These ladies, and the French coxcomb, could at the utmost have
claimed a distinction--such as that which belonged to a particular
Turkish gunner, the captain of a gun at Navarino, viz., that he, by
firing the first shot without orders, did (as a matter of fact) let
loose and unmuzzle the whole of that dreadful iron hurricane from four
nations which instantly followed, but which (be it known to the gunner)

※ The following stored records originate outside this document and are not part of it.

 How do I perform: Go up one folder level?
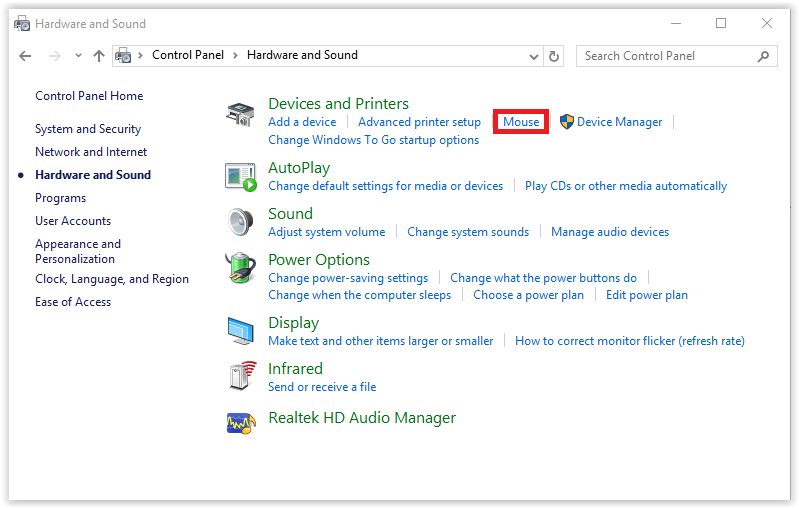[99, 56]
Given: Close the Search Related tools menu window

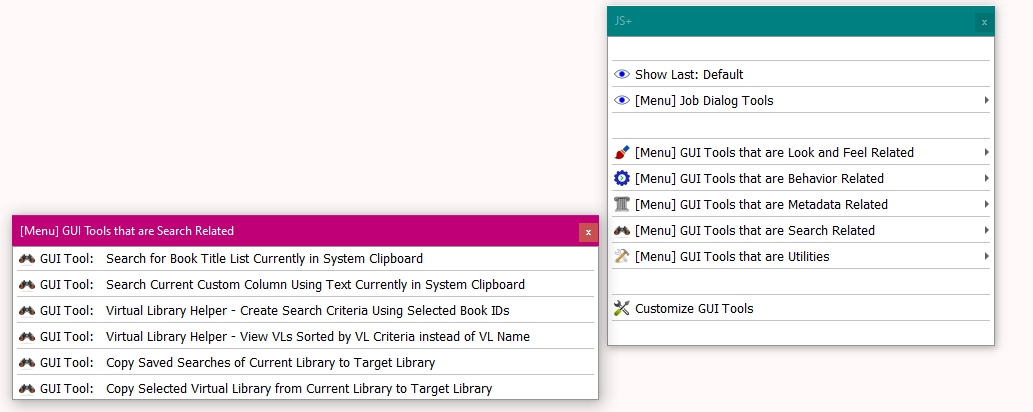Looking at the screenshot, I should tap(588, 232).

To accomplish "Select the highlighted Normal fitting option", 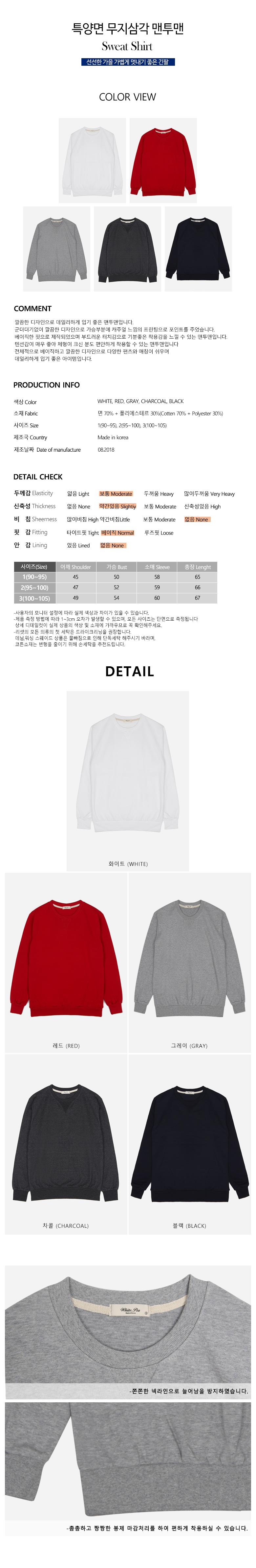I will 117,533.
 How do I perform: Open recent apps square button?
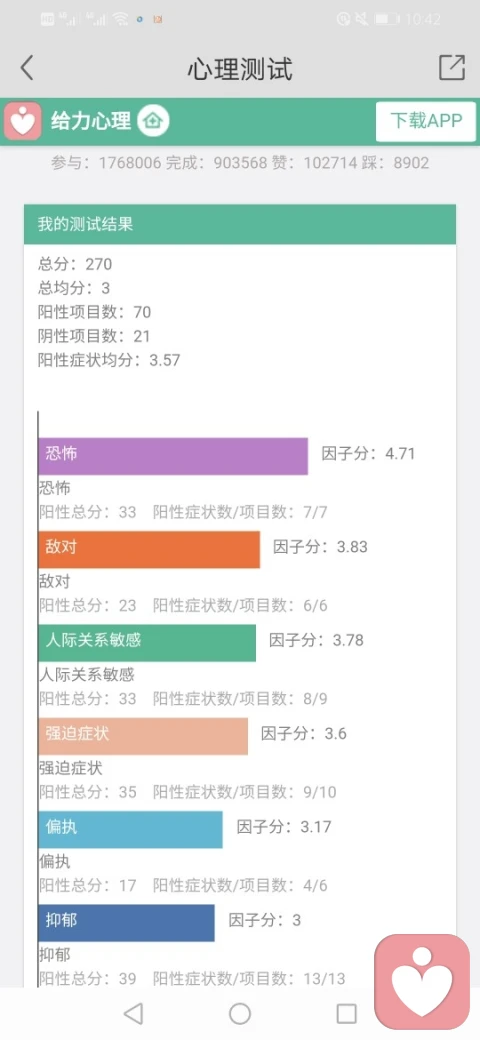point(347,1013)
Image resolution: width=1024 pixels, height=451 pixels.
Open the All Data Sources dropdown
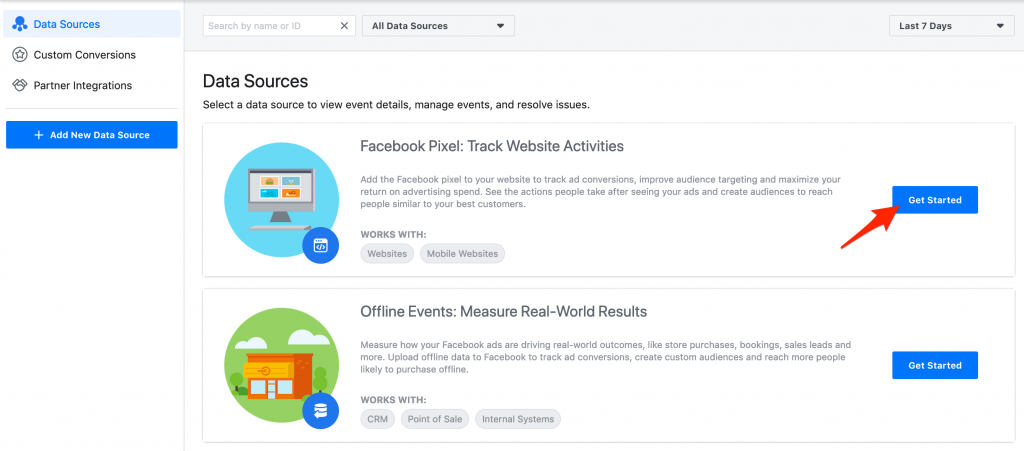pyautogui.click(x=438, y=26)
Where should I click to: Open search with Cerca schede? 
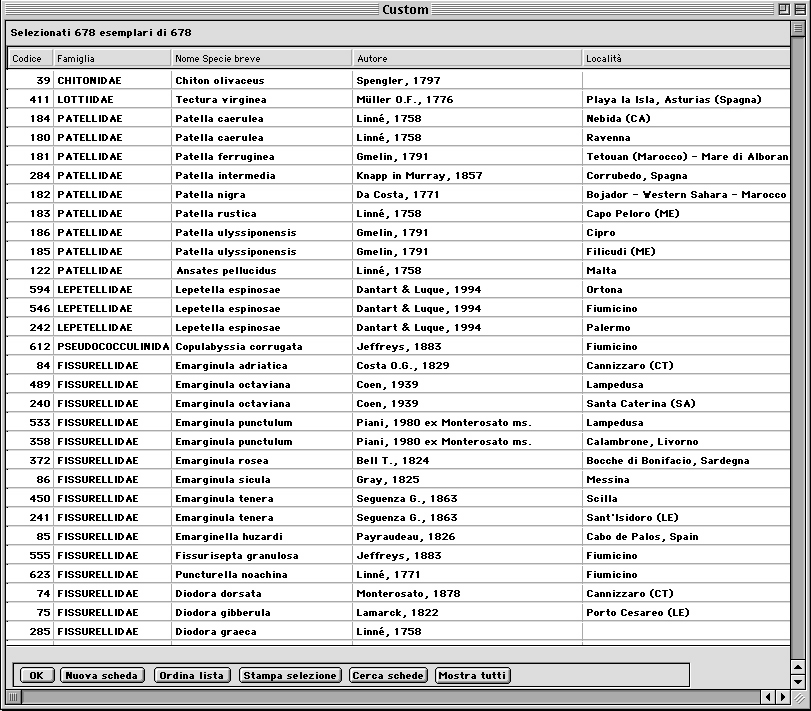click(389, 676)
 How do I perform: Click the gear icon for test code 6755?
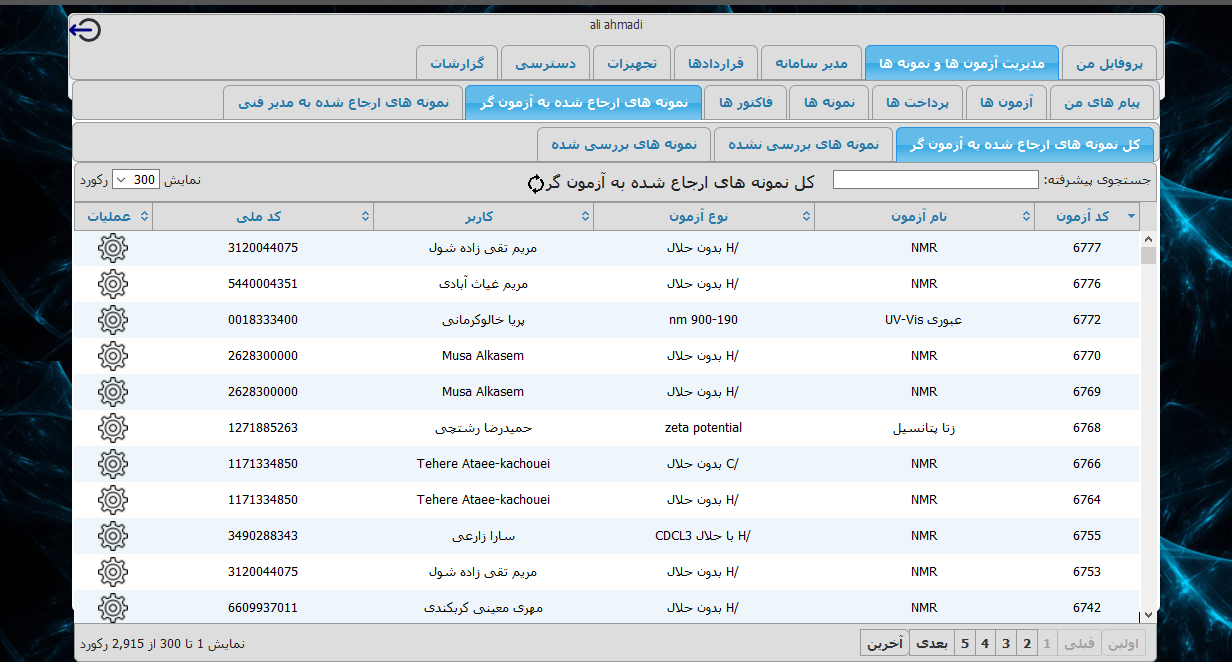click(x=113, y=536)
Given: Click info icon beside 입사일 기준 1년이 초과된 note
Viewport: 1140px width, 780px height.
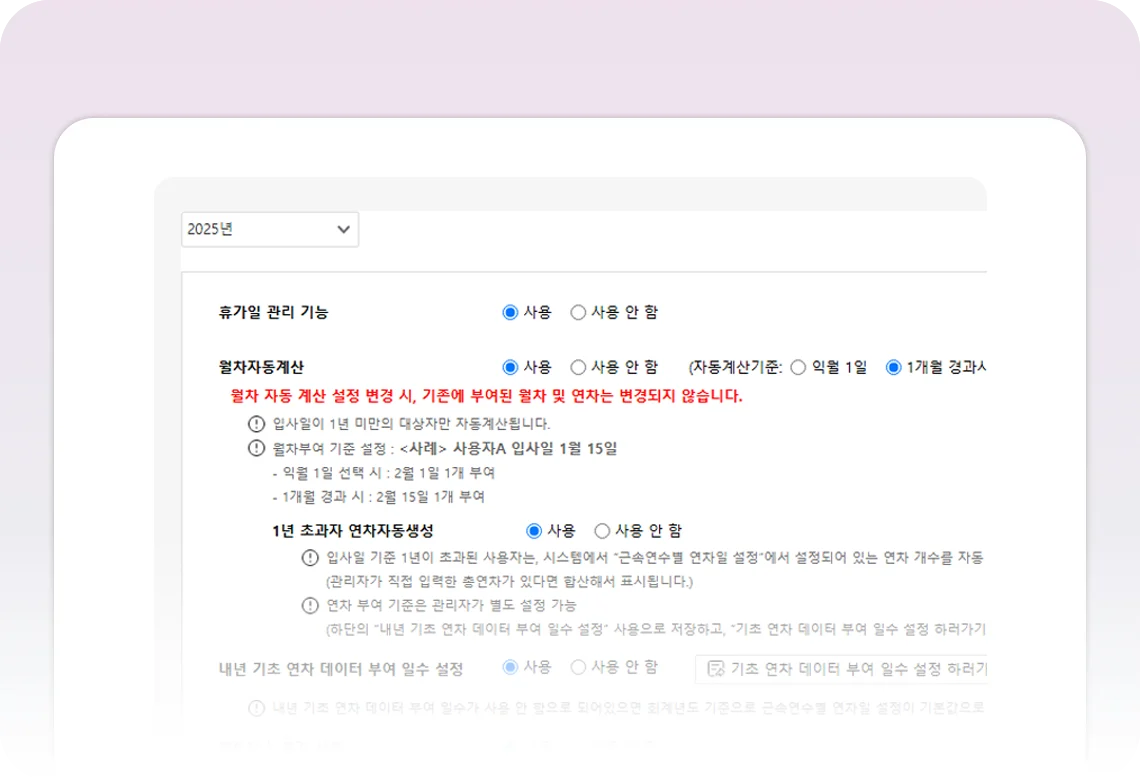Looking at the screenshot, I should [x=310, y=557].
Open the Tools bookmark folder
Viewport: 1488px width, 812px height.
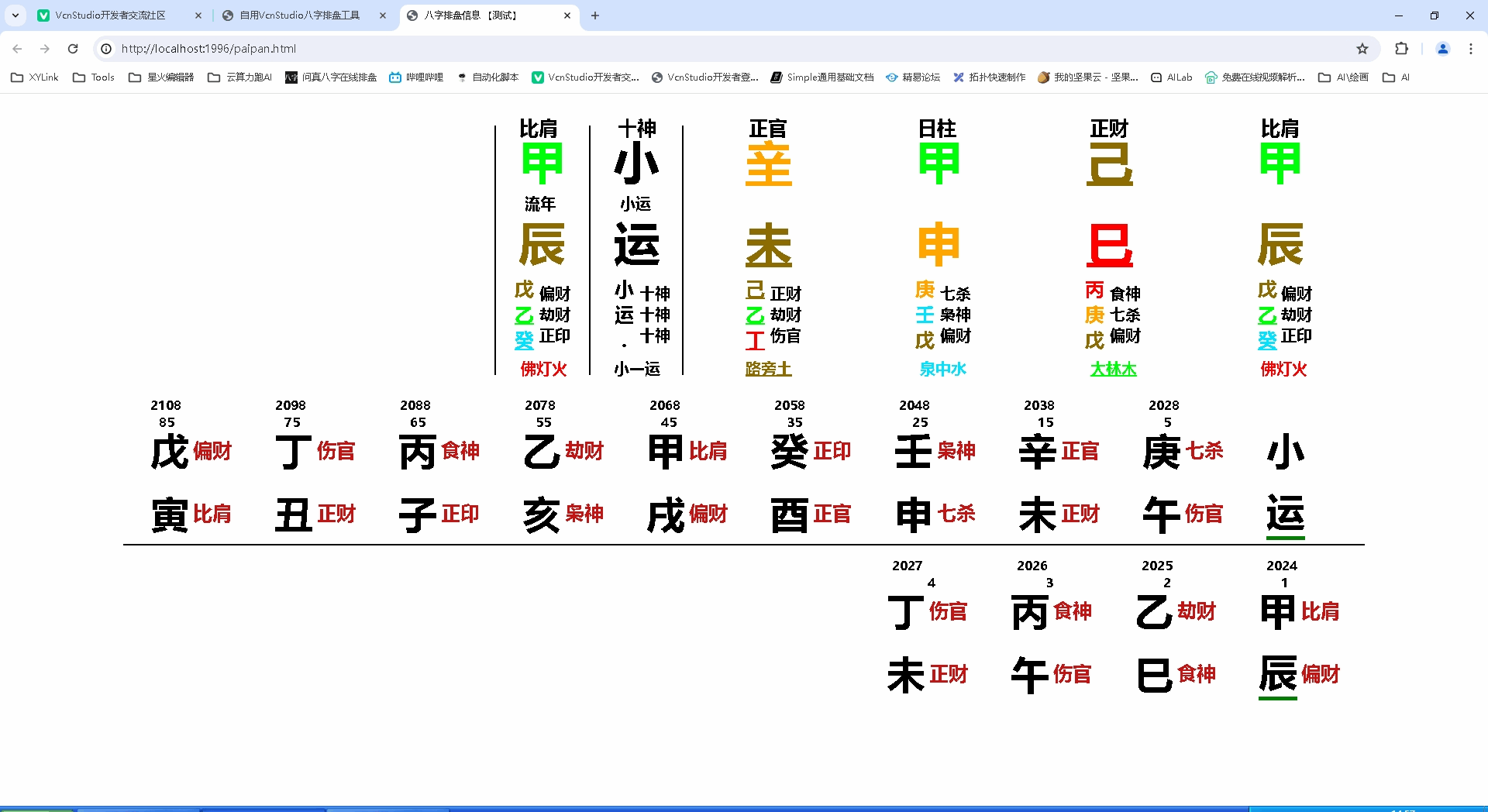(94, 77)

could not have been delayed for fifty minutes longer, whether he had
fired the unauthorized gun or not.
But now, let me speak to the second proposition of my two-headed
thesis, viz., that war _ought_ not to be abolished, if such an
abolition were even possible. _Prima facie_, it seems a dreadful
doctrine to claim a place for war as amongst the evils that are
salutary to man; but conscientiously I hold it to be such. I hold with
Wordsworth, but for reasons which may or may not be the same, since he
has not stated _his_--
'That God's most dreaded instrument,
In working out a pure intent,
Is man--array'd for mutual slaughter:
Yea, Carnage is his daughter.'
I am obliged to hold, that supposing so romantic a condition realized
as the cessation of war, this change, unless other evils were
previously abolished, or neutralized in a way still more romantic to
suppose, would not be for the welfare of human nature, but would tend
to its rapid degradation.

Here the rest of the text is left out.